I looked out at the soccer field, where I knew Jason was right now. Probably with Tiffany sitting on the bleachers with her friends, all drooling over her boyfriend and telling her how adorable and perfect she and Jason look together.


Gawd I hate her so much.


It's kind of hard to believe that she and I used to be friends.

No, it's true.


Although that was after she had flushed my teddy bear down the toilet. Poor teddy...


There was a time back before Tiffany became this evil that terrorized the school, when she and I were best friends.


We would have a sleepover almost every chance we got. We would have dance parties, watch movies, make prank calls, bake brownies, play video games, play basketball in my backyard, talk about how weird boys were and talk about the future.


She told me her mom wanted her to become a model, just as she had been when she was younger but that she actually wanted to learn to play the violin, one day move to new york and go to Julliard to study music.
I told her I wanted to be a vet, because I loved animals and maybe even work in a zoo once I started high school.

But then we both changed.

I realized I loved drawing and writing more than I loved animals, and gave up my dreams of ever working in a zoo, and she realized that since she inherited her mom's traffic stopping
good looks that she could just become a cheerleader and get new, better friends,
and unlike me, be invited to all the parties, and have guys compliment her whenever she wanted.


So she left me in the dust.

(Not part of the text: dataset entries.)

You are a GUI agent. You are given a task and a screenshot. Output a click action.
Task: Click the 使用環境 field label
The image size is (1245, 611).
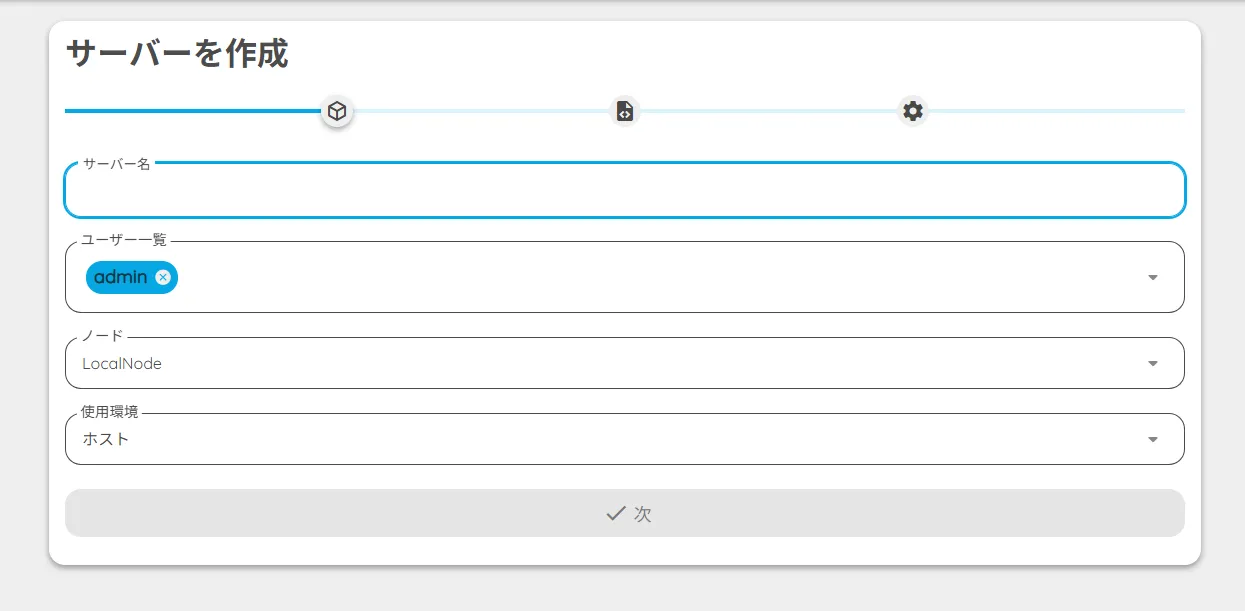[x=110, y=412]
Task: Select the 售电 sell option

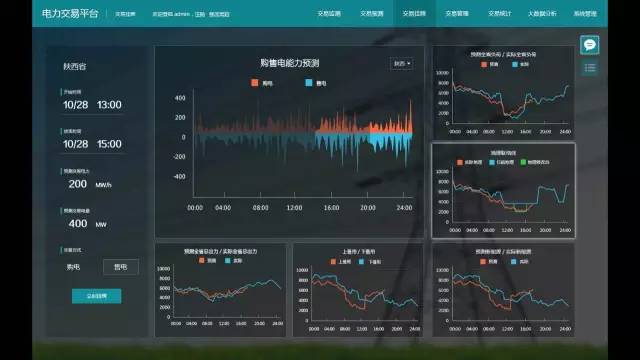Action: (x=120, y=267)

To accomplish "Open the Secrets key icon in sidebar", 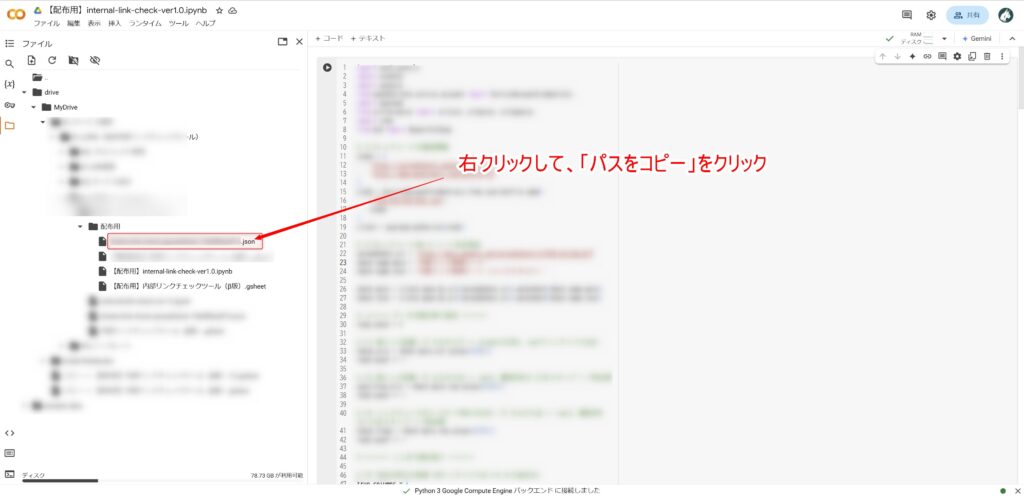I will point(9,104).
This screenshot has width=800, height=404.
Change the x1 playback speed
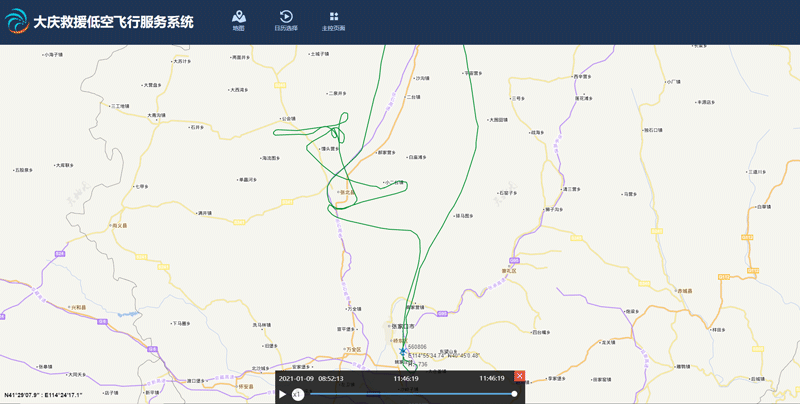tap(297, 394)
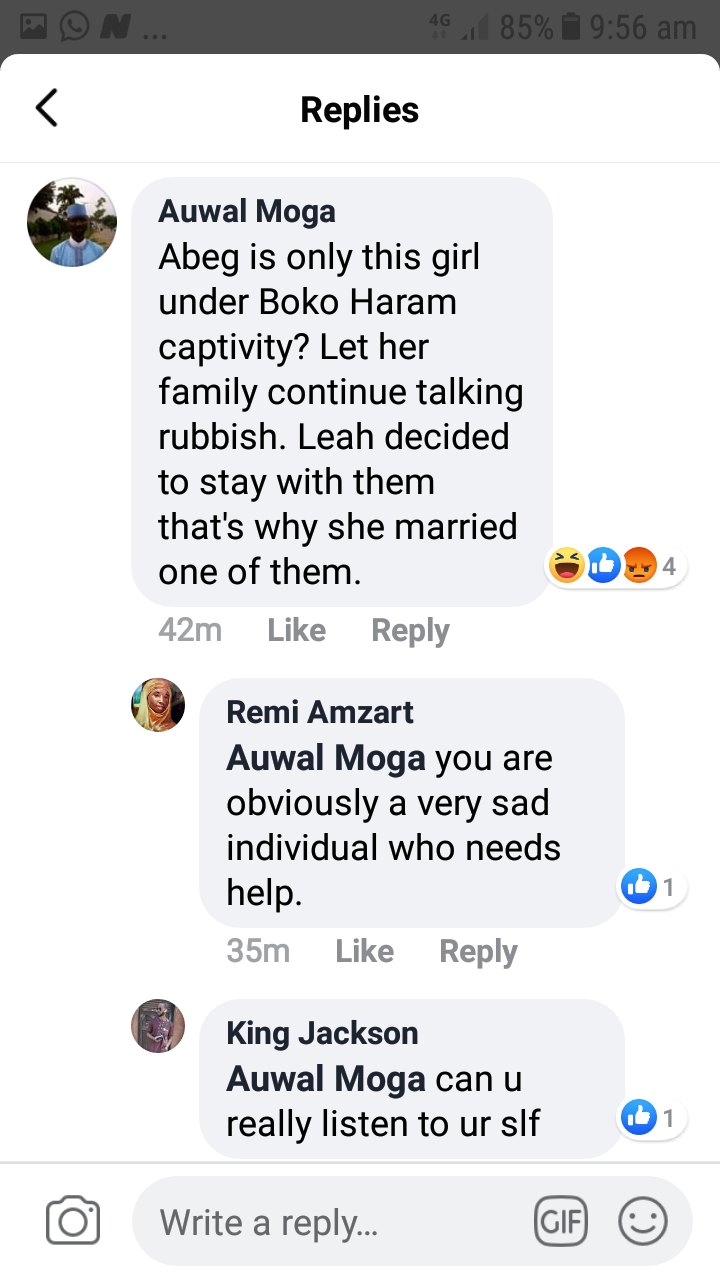View the like count on King Jackson's reply
Image resolution: width=720 pixels, height=1280 pixels.
point(652,1117)
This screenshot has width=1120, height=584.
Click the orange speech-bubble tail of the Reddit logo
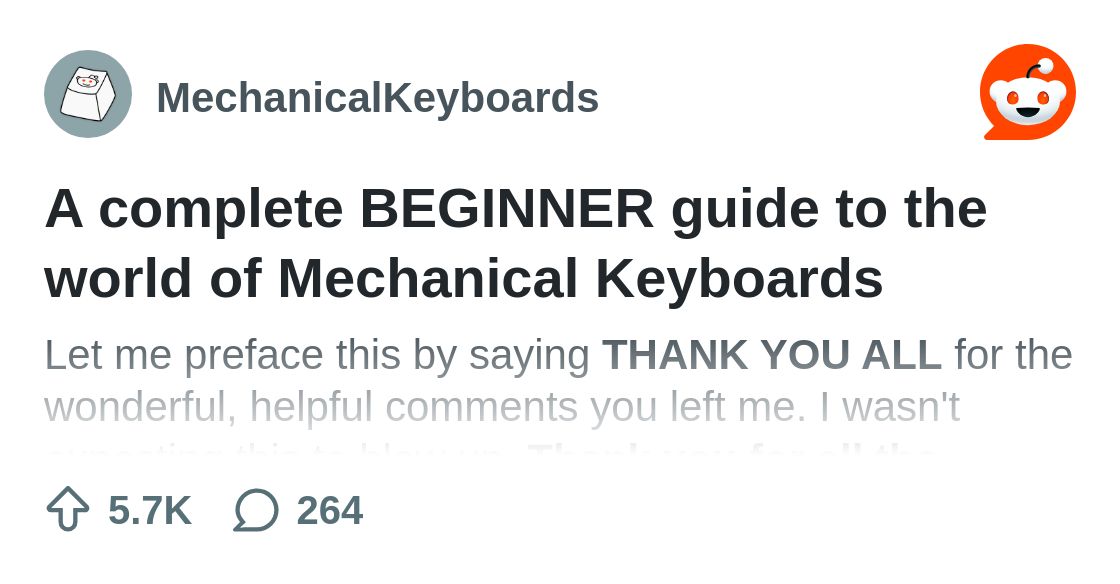[993, 132]
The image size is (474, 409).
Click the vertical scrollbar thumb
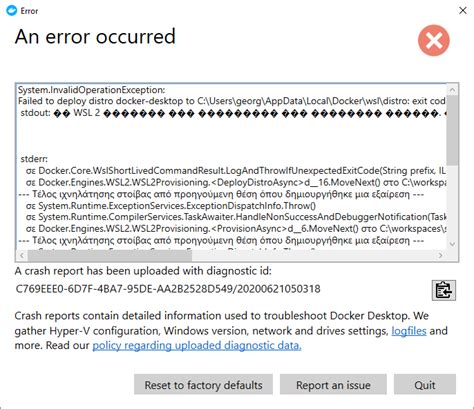[x=452, y=130]
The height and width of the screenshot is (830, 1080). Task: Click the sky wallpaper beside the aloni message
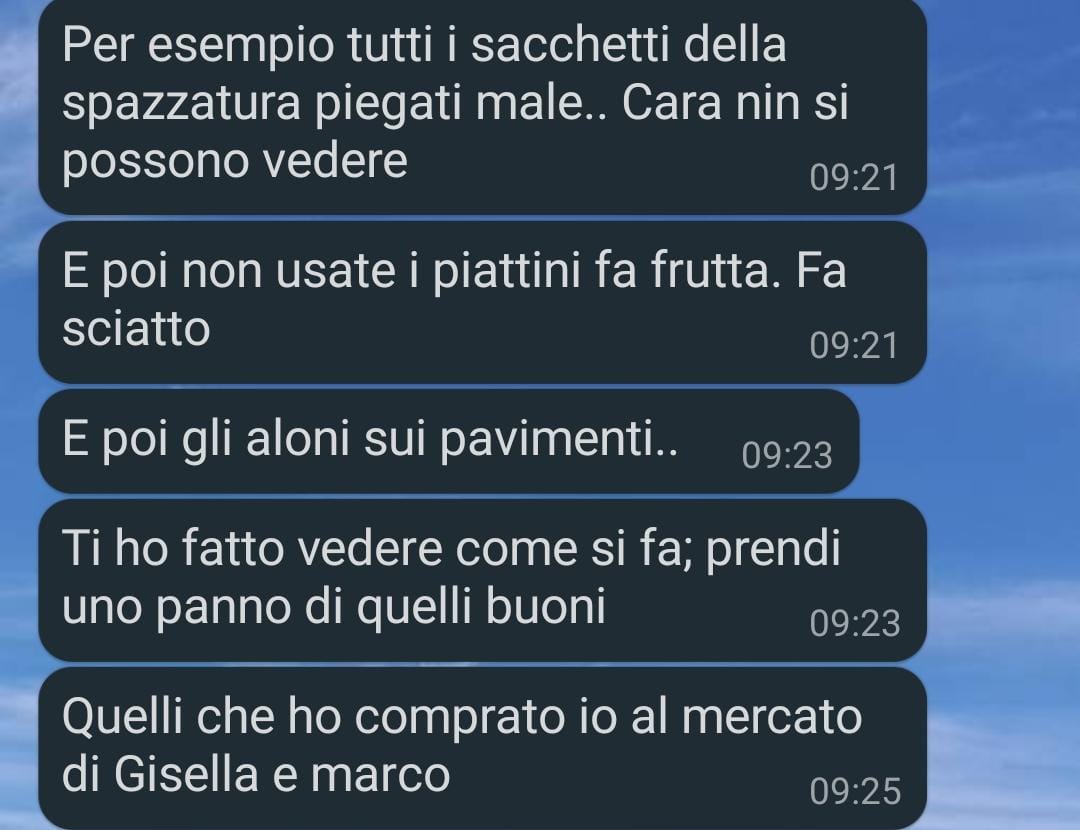coord(964,441)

I don't even know if she ever learned to play the violin.


But then I met Lurlene, and although she hated sleepovers and playing basketball, I was still lucky to have such an amazing best friend that was always there for me, and who even listened to me talking endlessly about my crush on the Jason Haart. For years.


I looked over at her and saw her happily eating the sandwich, and write something down in her journal. She never let anyone read it. She rarely let me read it. Not that I wanted to.
I know she would never really write anything mean or hurtful. She just writes because it helps her organize her thoughts. Almost like she's making a list of everything she's thinking of.


And although she writes, she doesn't want to become a writer. I don't think I want to become on either.


I have always admired how Lurlene sees the future. As not something to be too afraid of.

While most people cling to the past and everything that's familiar to them, Lurlene has always understood that nothing can really last forever, and she just enjoys things knowing that she will have to eventually say goodbye and let go.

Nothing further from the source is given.